05 November 2015

Why does Pope Francis so frequently ask for our prayers?

The Holy Father Pope Francis has endeared himself to countless people in part through two phrases says with great regularity.

The second of these phrases - both in terms of importance and in terms of chronology - is the manner in which he has concluded (so far as I can tell) everyone of his Angelus Addresses: Buon pranzo!

This Italian phrase literally means "good lunch" and doesn't translate directly into English, but it has the meaning of "Have a good lunch." (In Italian, you can preface almost anything with buon, such as buon studio [good study] or buon lavoro [good work] or buon vacanza [good vacation]. Here again the exact meaning doesn't translate smoothly into English, but you get the idea.)

The first of these phrases - both in terms of importance and in terms of chronology - he first spoke the night of his election to the See of Peter.
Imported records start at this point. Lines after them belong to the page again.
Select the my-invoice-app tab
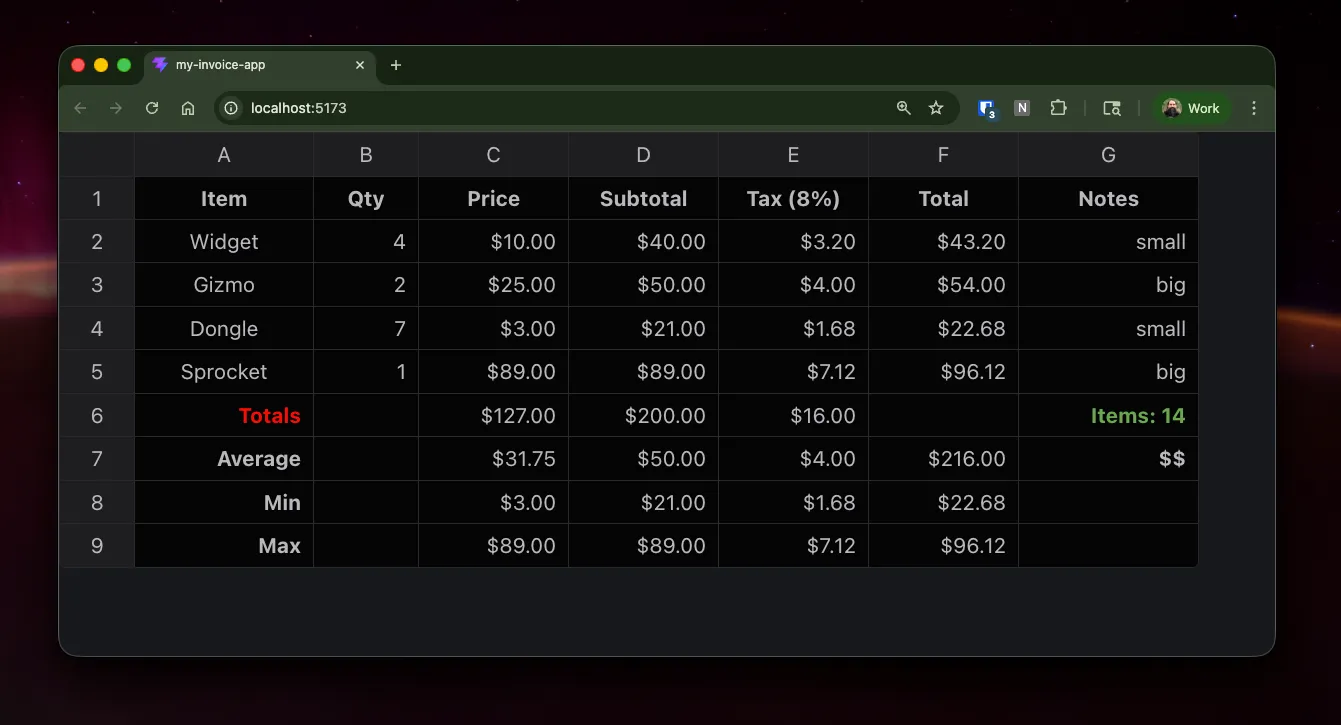point(250,65)
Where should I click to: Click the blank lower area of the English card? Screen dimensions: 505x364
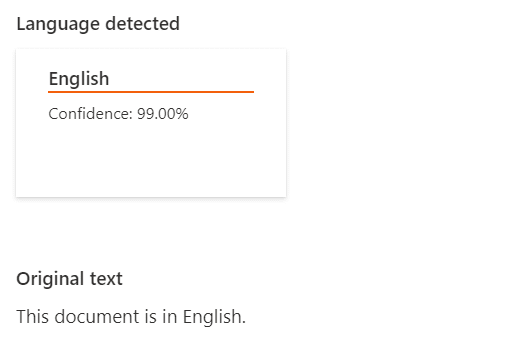[x=151, y=160]
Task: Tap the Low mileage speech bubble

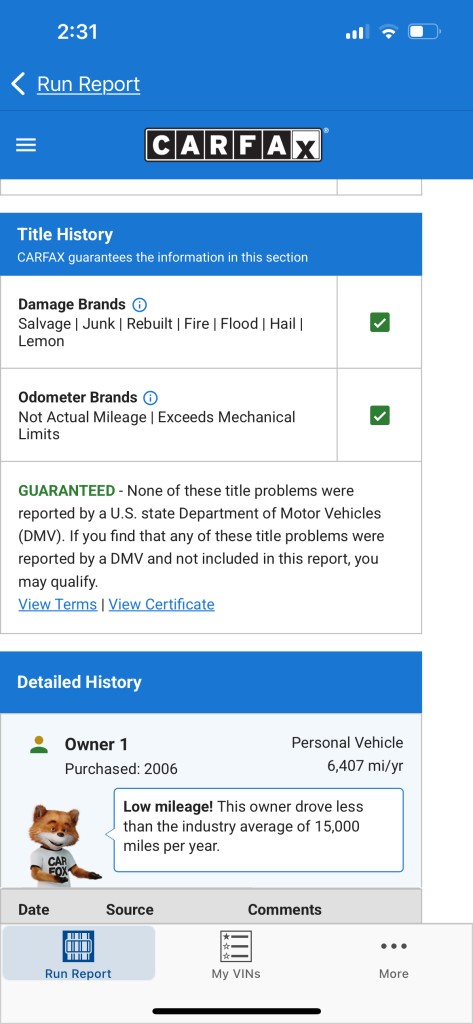Action: click(259, 829)
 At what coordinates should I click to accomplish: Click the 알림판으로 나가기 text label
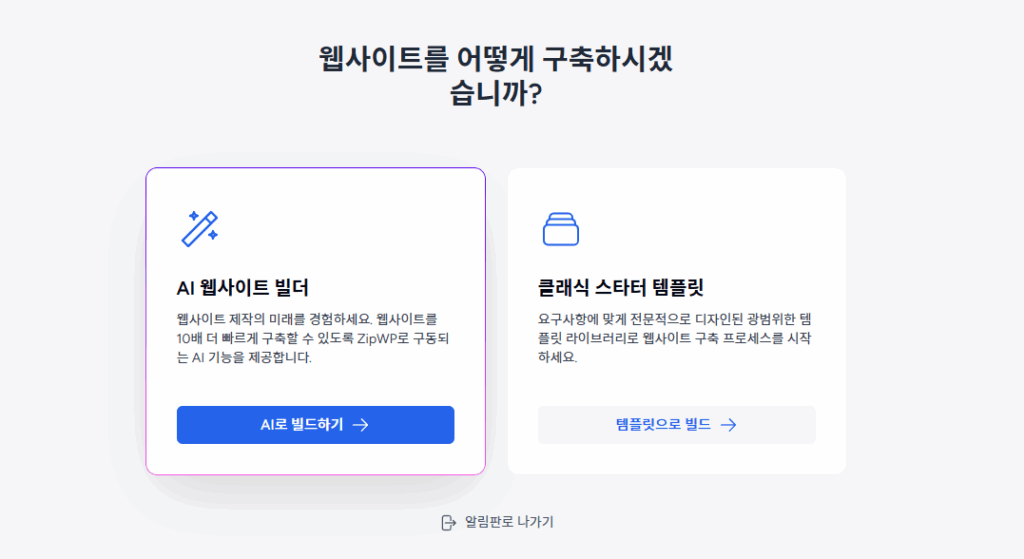(x=509, y=522)

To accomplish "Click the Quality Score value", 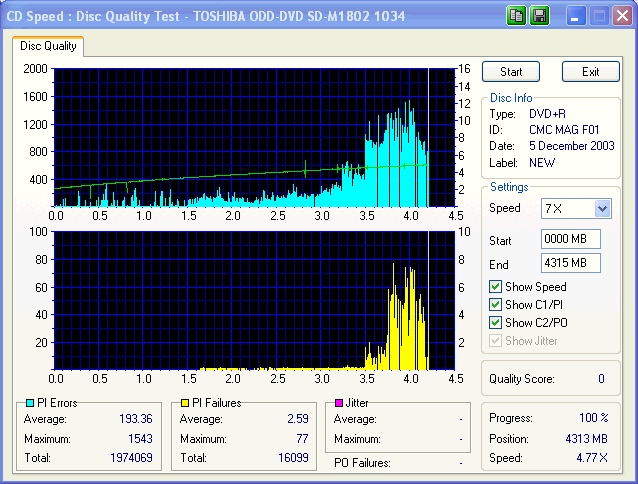I will [601, 379].
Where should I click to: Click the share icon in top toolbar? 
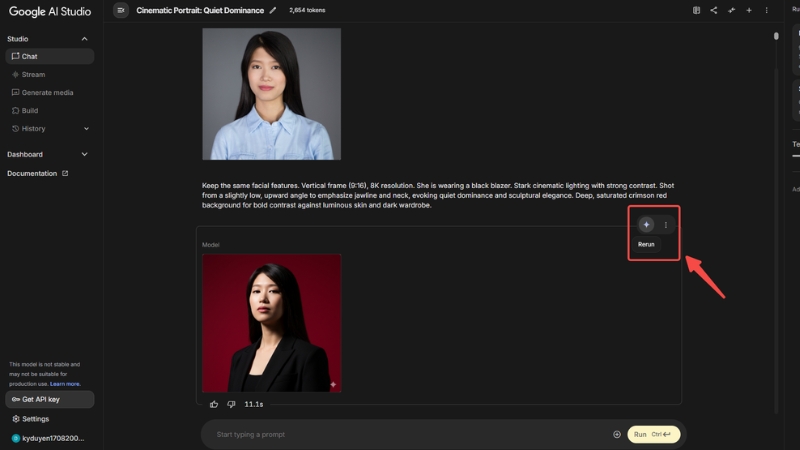pyautogui.click(x=713, y=10)
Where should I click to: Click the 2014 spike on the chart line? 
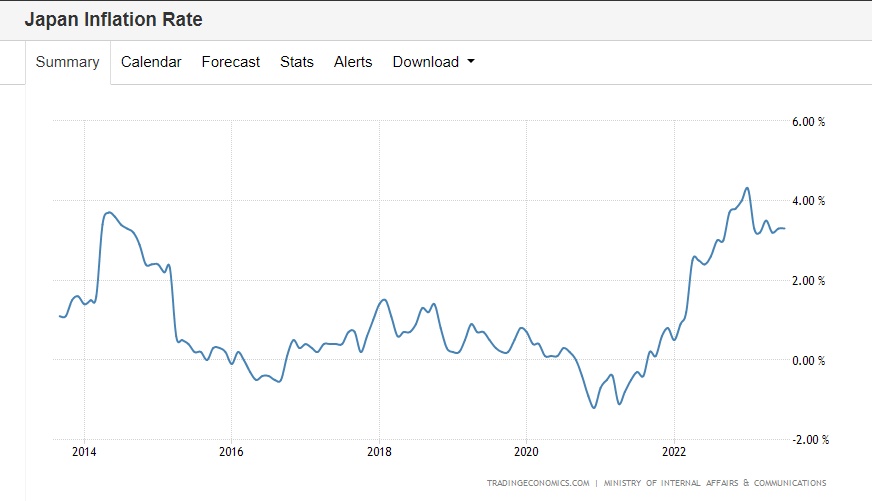pos(109,212)
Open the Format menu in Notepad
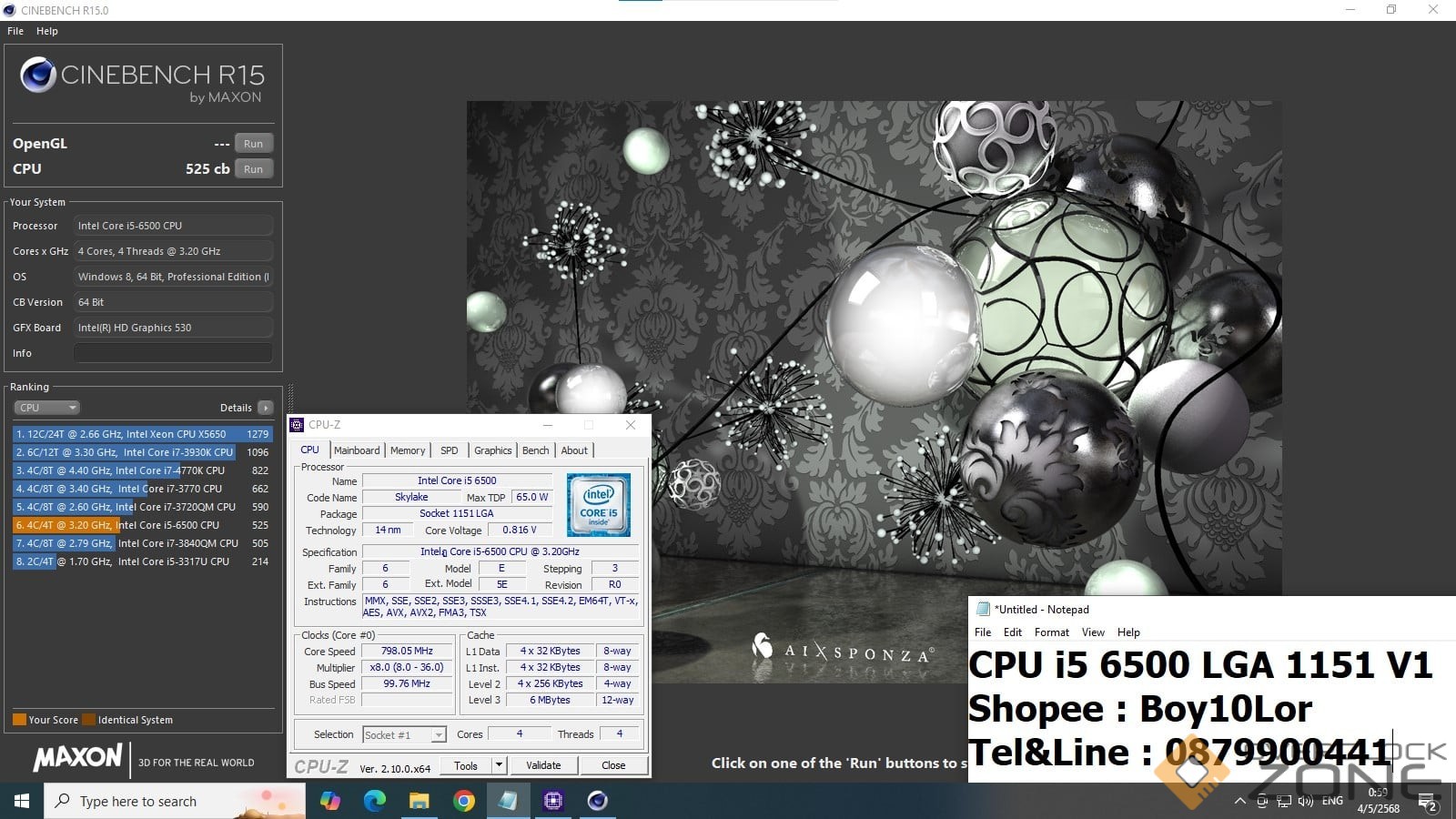1456x819 pixels. [1051, 632]
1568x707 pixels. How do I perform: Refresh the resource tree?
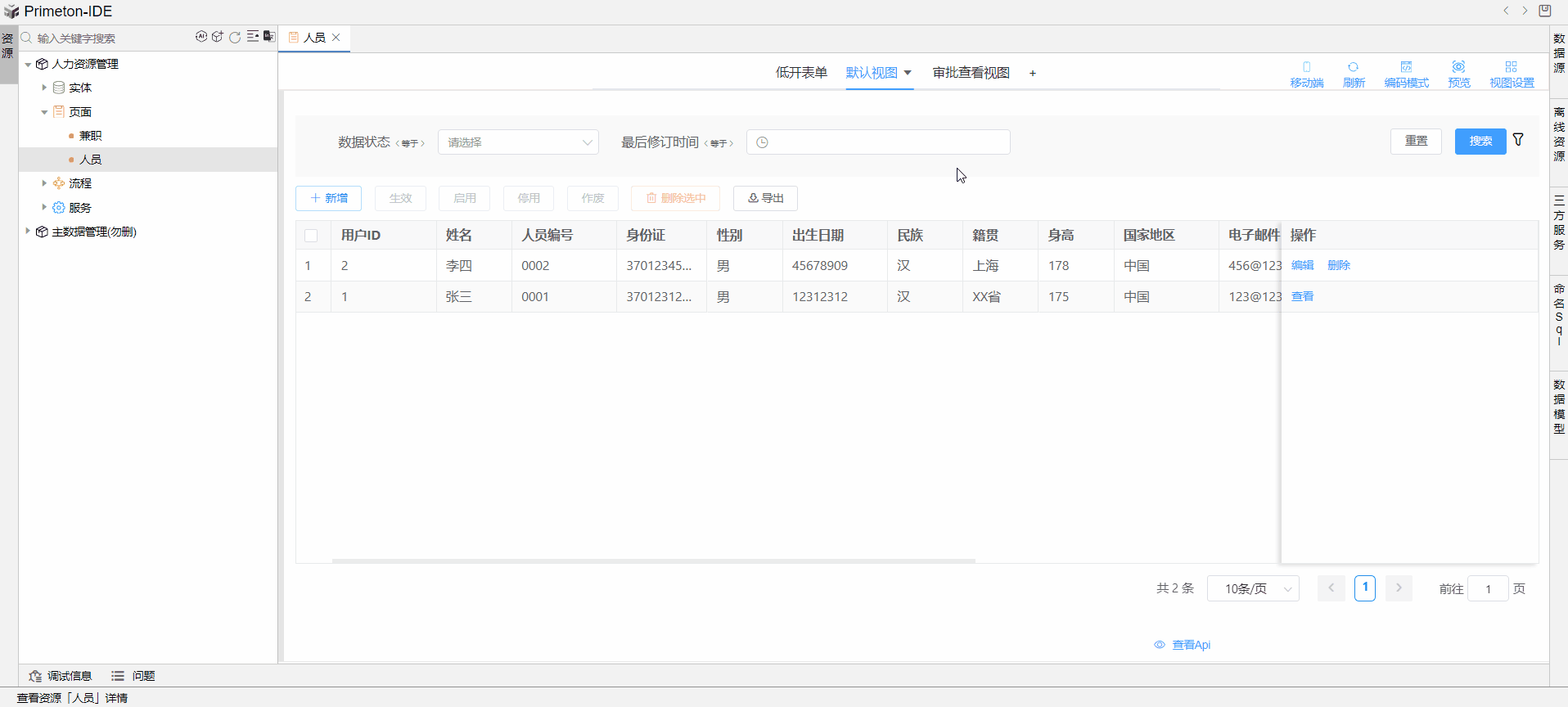point(235,37)
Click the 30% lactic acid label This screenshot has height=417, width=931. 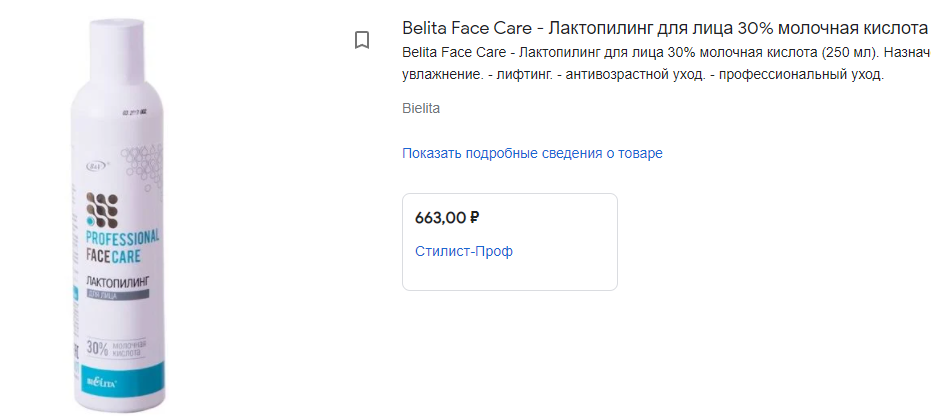coord(116,349)
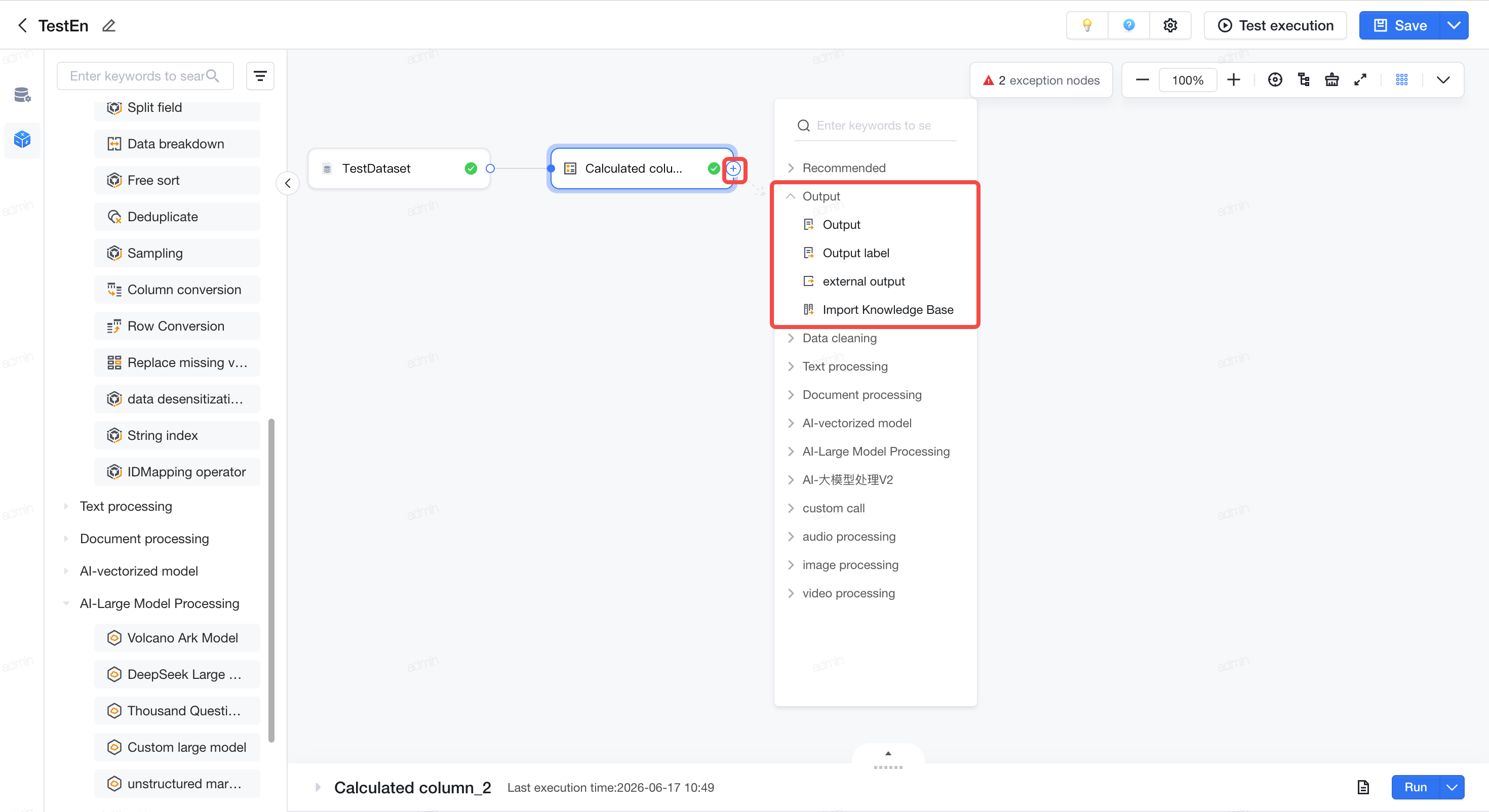Viewport: 1489px width, 812px height.
Task: Open the blue help question icon
Action: coord(1128,25)
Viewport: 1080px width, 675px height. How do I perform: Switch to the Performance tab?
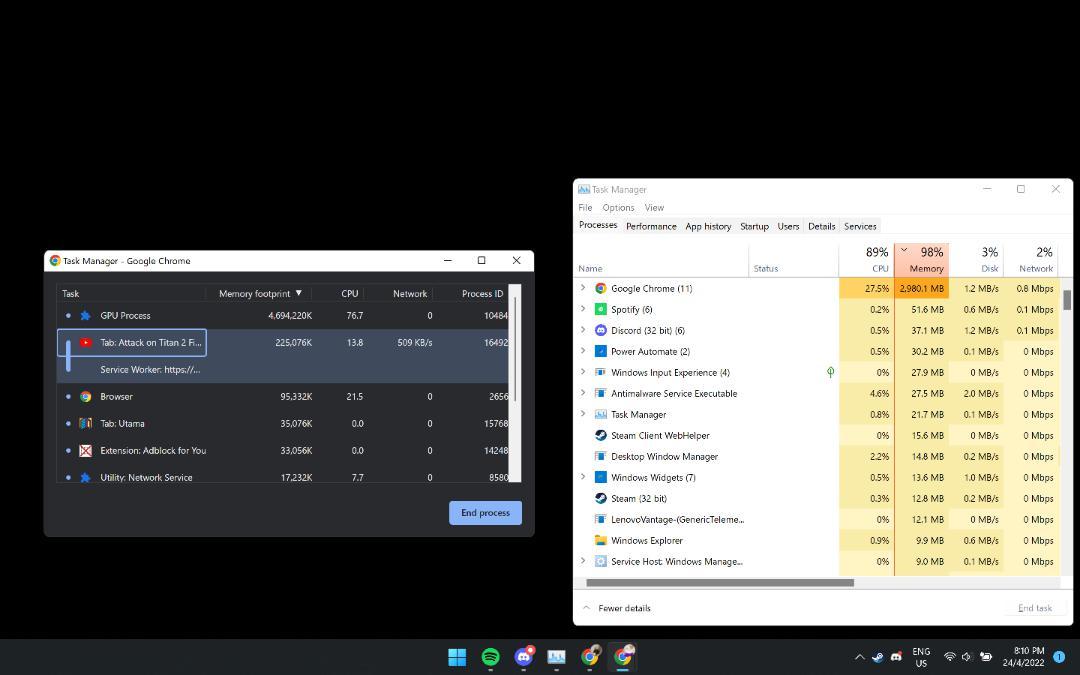[x=651, y=226]
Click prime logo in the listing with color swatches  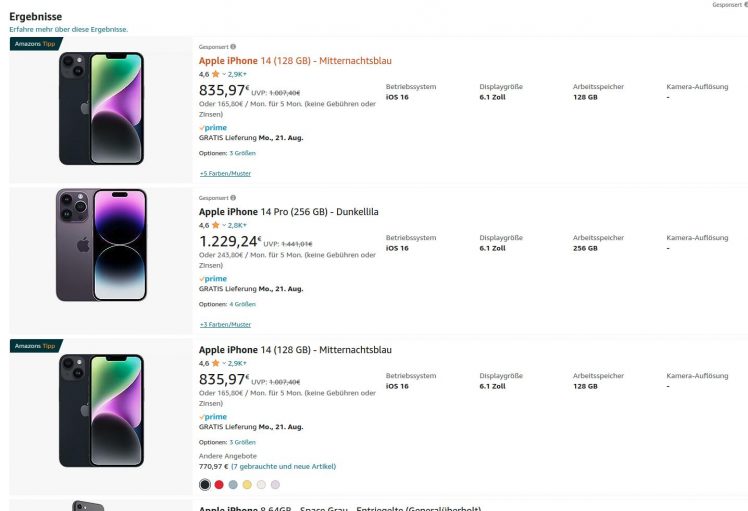click(x=213, y=416)
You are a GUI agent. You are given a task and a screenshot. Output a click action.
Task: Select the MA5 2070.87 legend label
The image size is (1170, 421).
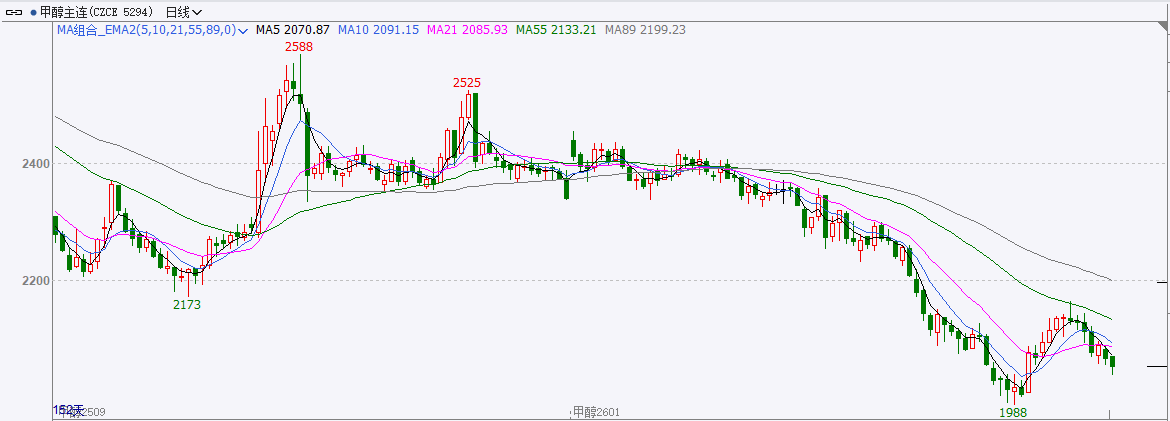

Standing in the central balcony of the loggia of the Basilica of St. Peter, Pope Francis addressed the Christian faithful throughout the world when he said, "I ask you to pray to the Lord that he will bless me." This request he makes with great frequency when he asks of both individuals and groups, "Please, pray for me." Why does he so often request the prayers of the faithful for himself and for his ministry? There are, of course, any number of reasons for such a plea, but one them might well be that he knows something of history.

Earlier today I picked up a copy of Mark Riebling's Church of Spies: The Pope's Secret War Against Hitler (New York: Basic Books, 2015). I have already read 20% of the book and have no desire to put it down anytime soon. If I do not manage to finish it tonight, I will certainly do so tomorrow.

In Church of Spies, we are given a summary of the persecutions of the Roman Pontiffs through the course of the centuries:
The martyrdom of Pope Saint Clement I
The first popes were martyred to a man: the emperors sent some of them to Sardinia, where each had the nerve at the back of his right knee severed, his right eye gouged out and cauterized with molten iron; the, if under thirty, he endured castration. In the ensuing centuries, scarcely a year had passed when the Church was not at war with the world. One hundred seventy times usurpers drove a pontiff from the city, and thirty-three times killed him on Peter's Chair. The ninth and tenth centuries alone saw John the Twelfth decapitated, John the Fourteenth starved, Adrian the Third poisoned, Benedict the Sixth asphyxiated, Stephen the Eighth dismembered, Leo the Fifth bludgeoned, Stephen the Sixth strangled, Stephen the Seventh garroted [I had to look that one up], John the Eighth clubbed to death, John the Tenth suffocated under a pillow, and Boniface the Seventh beaten unconscious, left under a statue of Marcus Aurelius, and stabbed to death by passersby (41-42).
In this recounting of the sufferings of the Popes we can see both that things might not be as bad as they might seem today and that we should always remember to pray for the Holy Father because things could be worse.